*EXCERPT PROVIDED:*

++++

I hate to be a "killjoy" but the MK3 has a plastic tank... Please be careful were you put the drag blocks.
I have a MK3 VR6 Golf and I was think it would be best to install these at the base of the rear bumper. (after the petrol tank) Not sure how but lower than the rear muffler.... Only thing is they might "draw crabs" from the cops.
Have fun


----------



## mystthebird (Jun 23, 2007)

what about drag blocks at the front of a car and smap the nose and lift the back? can if be done it may be easyer to do that with a MK3 or MK4 VW


----------



## Santi (Mar 26, 2004)

*Re: (Capt. Obvious)*


_Quote, originally posted by *Capt. Obvious* »_It's hard for unibody cars to drag. We (generally speaking) can't get as low as trucks and there aren't really any good places to put drag blocks. I'm working on a solution to this issue for my car however...









x2. I'm hoping to make mine drag within the next few weeks.

++++

*SOURCE EXCERPT:*
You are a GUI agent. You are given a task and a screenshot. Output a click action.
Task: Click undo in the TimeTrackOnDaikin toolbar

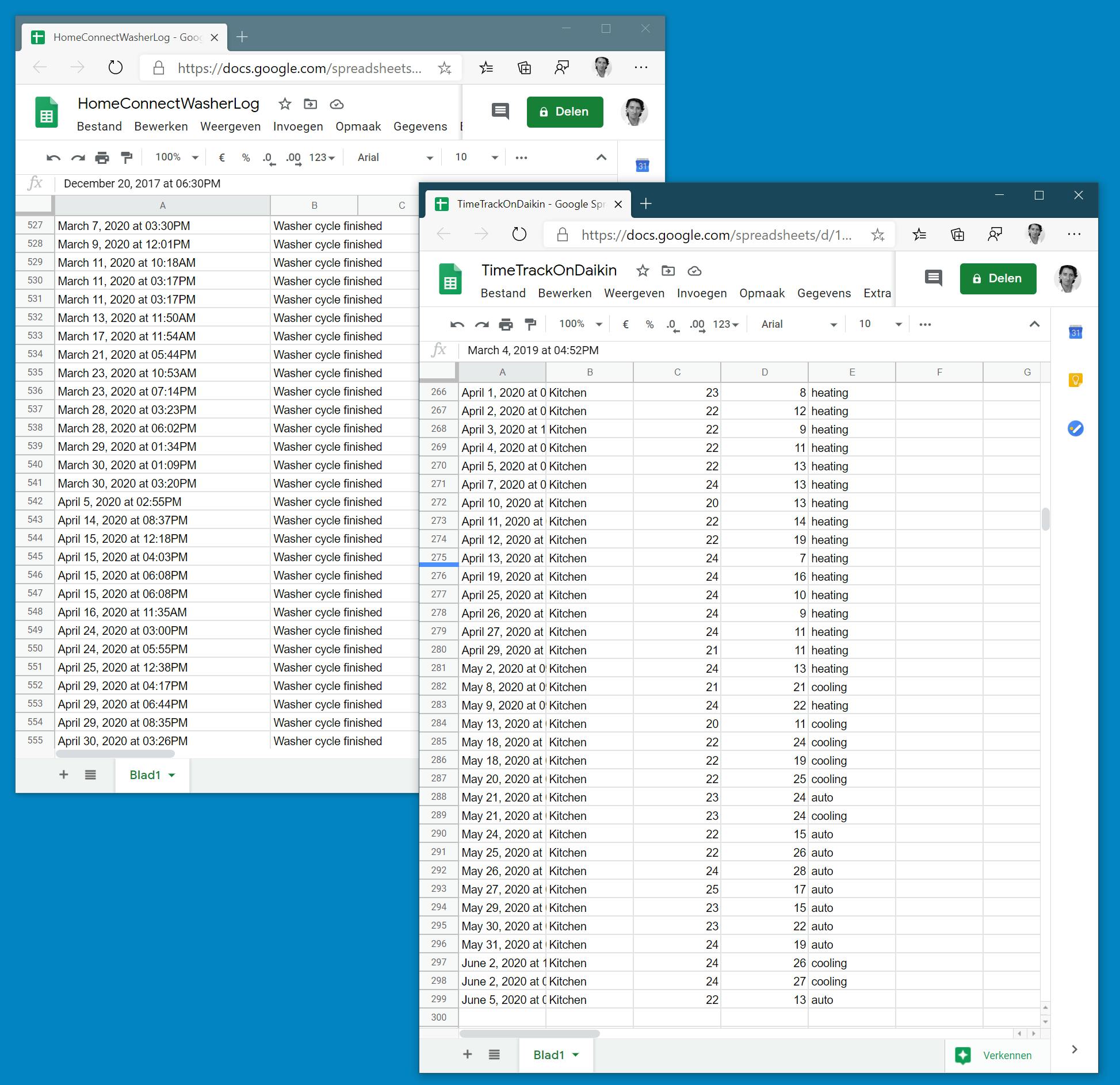click(x=457, y=325)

++++

*WHAT YOU HAVE TO DO:* Translate this sentence from the forum thread about drag blocks above into Spanish: "We (generally speaking) can't get as low as trucks and there aren't really any good places to put drag blocks."

*ANSWER TO THIS EXERCISE:* Nosotros (en términos generales) no podemos bajar tanto como las camionetas, y en realidad no hay buenos lugares para poner bloques de arrastre.